Exercise aim — The entries are to be repeated verbatim, with nothing left out.

Exercise input —
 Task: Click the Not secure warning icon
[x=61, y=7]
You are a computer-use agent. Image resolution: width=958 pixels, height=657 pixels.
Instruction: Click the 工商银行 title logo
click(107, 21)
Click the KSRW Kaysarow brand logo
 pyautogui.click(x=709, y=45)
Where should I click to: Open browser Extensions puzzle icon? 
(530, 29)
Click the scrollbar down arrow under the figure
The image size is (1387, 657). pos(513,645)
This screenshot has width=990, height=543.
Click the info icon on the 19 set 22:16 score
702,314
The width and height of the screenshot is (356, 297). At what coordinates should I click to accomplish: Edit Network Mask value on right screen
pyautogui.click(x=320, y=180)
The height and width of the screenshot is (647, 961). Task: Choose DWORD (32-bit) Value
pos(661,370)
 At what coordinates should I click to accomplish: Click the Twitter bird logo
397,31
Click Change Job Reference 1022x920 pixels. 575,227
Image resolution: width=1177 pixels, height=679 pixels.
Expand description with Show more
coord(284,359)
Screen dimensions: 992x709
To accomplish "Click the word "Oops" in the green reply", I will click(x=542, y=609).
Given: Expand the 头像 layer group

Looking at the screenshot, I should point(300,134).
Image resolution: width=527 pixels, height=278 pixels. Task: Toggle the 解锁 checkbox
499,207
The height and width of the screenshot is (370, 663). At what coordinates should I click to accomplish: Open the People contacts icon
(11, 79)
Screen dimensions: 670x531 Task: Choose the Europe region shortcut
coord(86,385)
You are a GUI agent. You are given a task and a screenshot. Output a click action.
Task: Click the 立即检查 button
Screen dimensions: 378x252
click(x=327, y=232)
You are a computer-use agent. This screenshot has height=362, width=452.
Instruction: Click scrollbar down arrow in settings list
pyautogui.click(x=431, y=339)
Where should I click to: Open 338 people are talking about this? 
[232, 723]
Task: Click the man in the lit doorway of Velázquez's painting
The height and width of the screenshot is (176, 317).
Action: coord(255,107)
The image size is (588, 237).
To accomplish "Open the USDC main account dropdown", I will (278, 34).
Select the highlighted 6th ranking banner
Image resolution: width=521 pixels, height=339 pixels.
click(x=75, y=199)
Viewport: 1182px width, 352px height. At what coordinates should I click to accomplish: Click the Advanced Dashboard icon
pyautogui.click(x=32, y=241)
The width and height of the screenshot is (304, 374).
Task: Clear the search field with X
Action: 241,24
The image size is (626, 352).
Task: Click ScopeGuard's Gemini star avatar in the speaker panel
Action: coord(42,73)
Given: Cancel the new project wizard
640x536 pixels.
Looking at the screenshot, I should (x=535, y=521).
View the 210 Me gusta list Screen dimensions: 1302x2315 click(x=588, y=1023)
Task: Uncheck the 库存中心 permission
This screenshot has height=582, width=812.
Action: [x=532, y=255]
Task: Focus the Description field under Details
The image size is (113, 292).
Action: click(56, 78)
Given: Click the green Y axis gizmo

Task result —
 Task: Click the Not secure warning icon
[x=61, y=7]
You are a computer-use agent. Image resolution: width=958 pixels, height=657 pixels.
Instruction: Click the 工商银行 title logo
click(107, 21)
Click the KSRW Kaysarow brand logo
 pyautogui.click(x=709, y=45)
Where should I click to: Open browser Extensions puzzle icon? 
(530, 29)
Click the scrollbar down arrow under the figure
The image size is (1387, 657). pos(513,645)
This screenshot has width=990, height=543.
Click the info icon on the 19 set 22:16 score
702,314
The width and height of the screenshot is (356, 297). At what coordinates should I click to accomplish: Edit Network Mask value on right screen
pyautogui.click(x=320, y=180)
The height and width of the screenshot is (647, 961). Task: Choose DWORD (32-bit) Value
pos(661,370)
 At what coordinates should I click to accomplish: Click the Twitter bird logo
397,31
Click Change Job Reference 1022x920 pixels. 575,227
Image resolution: width=1177 pixels, height=679 pixels.
Expand description with Show more
coord(284,359)
Screen dimensions: 992x709
To accomplish "Click the word "Oops" in the green reply", I will click(x=542, y=609).
Given: Expand the 头像 layer group

Looking at the screenshot, I should point(300,134).
Image resolution: width=527 pixels, height=278 pixels. Task: Toggle the 解锁 checkbox
499,207
The height and width of the screenshot is (370, 663). At what coordinates should I click to accomplish: Open the People contacts icon
(11, 79)
Screen dimensions: 670x531 Task: Choose the Europe region shortcut
coord(86,385)
You are a GUI agent. You are given a task and a screenshot. Output a click action.
Task: Click the 立即检查 button
Screen dimensions: 378x252
click(x=327, y=232)
You are a computer-use agent. This screenshot has height=362, width=452.
Instruction: Click scrollbar down arrow in settings list
pyautogui.click(x=431, y=339)
Where should I click to: Open 338 people are talking about this? 
[232, 723]
Task: Click the man in the lit doorway of Velázquez's painting
The height and width of the screenshot is (176, 317).
Action: coord(255,107)
The image size is (588, 237).
To accomplish "Open the USDC main account dropdown", I will (278, 34).
Select the highlighted 6th ranking banner
Image resolution: width=521 pixels, height=339 pixels.
click(x=75, y=199)
Viewport: 1182px width, 352px height. At what coordinates should I click to accomplish: Click the Advanced Dashboard icon
pyautogui.click(x=32, y=241)
The width and height of the screenshot is (304, 374).
Task: Clear the search field with X
Action: 241,24
The image size is (626, 352).
Task: Click ScopeGuard's Gemini star avatar in the speaker panel
Action: coord(42,73)
Given: Cancel the new project wizard
640x536 pixels.
Looking at the screenshot, I should (x=535, y=521).
View the 210 Me gusta list Screen dimensions: 1302x2315 click(x=588, y=1023)
Task: Uncheck the 库存中心 permission
This screenshot has height=582, width=812.
Action: [x=532, y=255]
Task: Focus the Description field under Details
The image size is (113, 292).
Action: click(56, 78)
Given: Click the green Y axis gizmo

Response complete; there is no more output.